Synopses & Reviews
In They Are Sleeping, Joanna Klink tests the limits of solitude, setting her poems in places where our grip on self” is loosened and blurred--caves, coastlines, rooms in cities. As her poems lead us through these sometimes beautiful, sometimes appalling internal landscapes, characters like the Hanged Man and the Lady of Situations reappear, often locked in misunderstanding but compelling us toward a more fragile and expansive sense of self.
Review
"In Joanna Klinks poems the limits of consciousness are constantly tried by the seductive enchantments of lyricism; clarity and mystery are not only brought close to each other, often they seem indistinguishable. Everywhere, a forceful, scrupulous intelligence is active—a luminous diction, a range of cadences. Everywhere, the burden of feeling is borne with ease."--Mark Strand, former Poet Laureate of the United States
Review
"They Are Sleeping is . . . so rare for a first collection, with a moving and complex tension between its lines and sentences, an engaging kaleidoscopic sense of diction, and a form of sequence to which the reader awakens and re-awakens. . . . Joanna Klink invents a new mythology for those 'landscapes without particulars'—the unmarked natural spaces and cultural sites gone haywire—that separate what is American from what bears meaning over time."--Susan Stewart, author of The Forest
Review
"Joanna Klink is a love poet.

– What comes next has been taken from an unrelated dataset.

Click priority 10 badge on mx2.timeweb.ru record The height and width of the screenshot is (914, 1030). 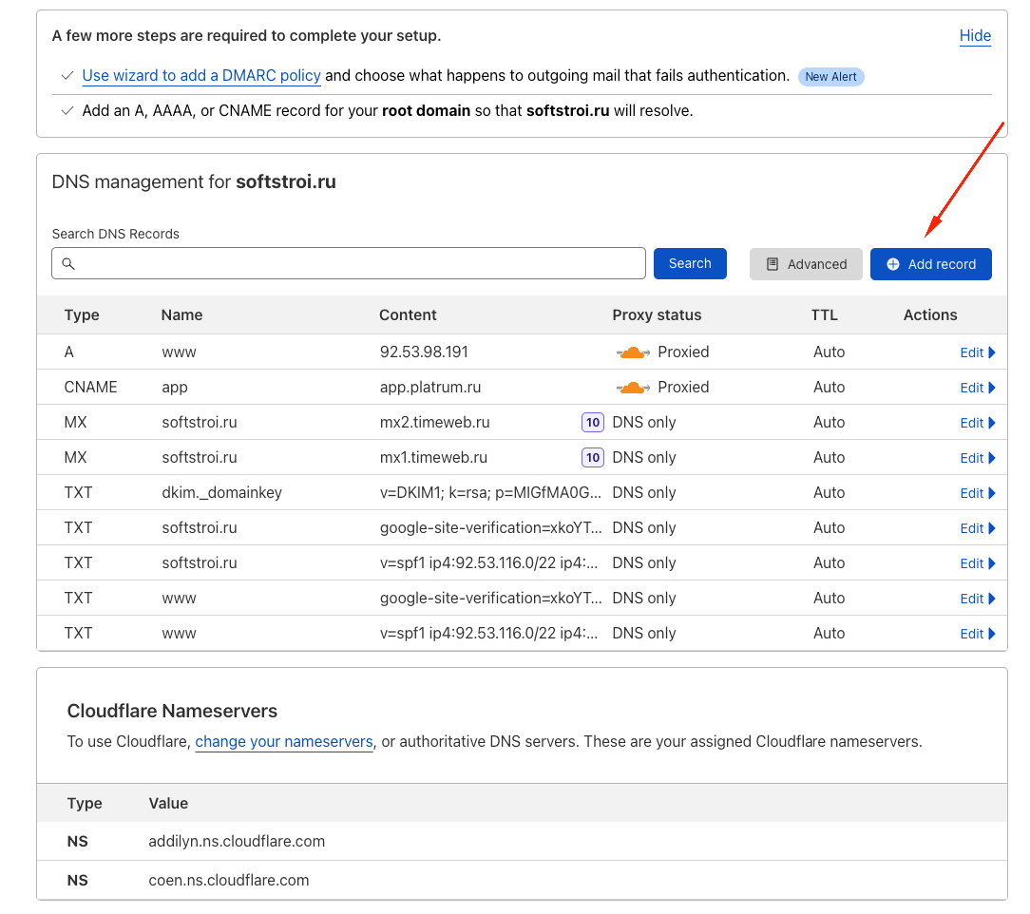(593, 423)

Love, like Tarot, is a game of chance where the stakes are souls. Under the sign of the Hanged Man—Le Pendu—true-love comes to pass. Crucified upside down like Saint Paul—hero of reversal—the love-visionary turns hazard and sacrifice into finding and benefit. The presence of such poetry makes everyone—all the persons whom its beauty touches—NEW. This is the finding of an unmistakable poet—her gift."--Allen Grossman, author of The Philosopher's Window
About the Author
Joanna Klink teaches at the University of Montana at Missoula. Her poems have appeared in the Antioch Review, Boston Review, Colorado Review, Verse, and Prairie Schooner.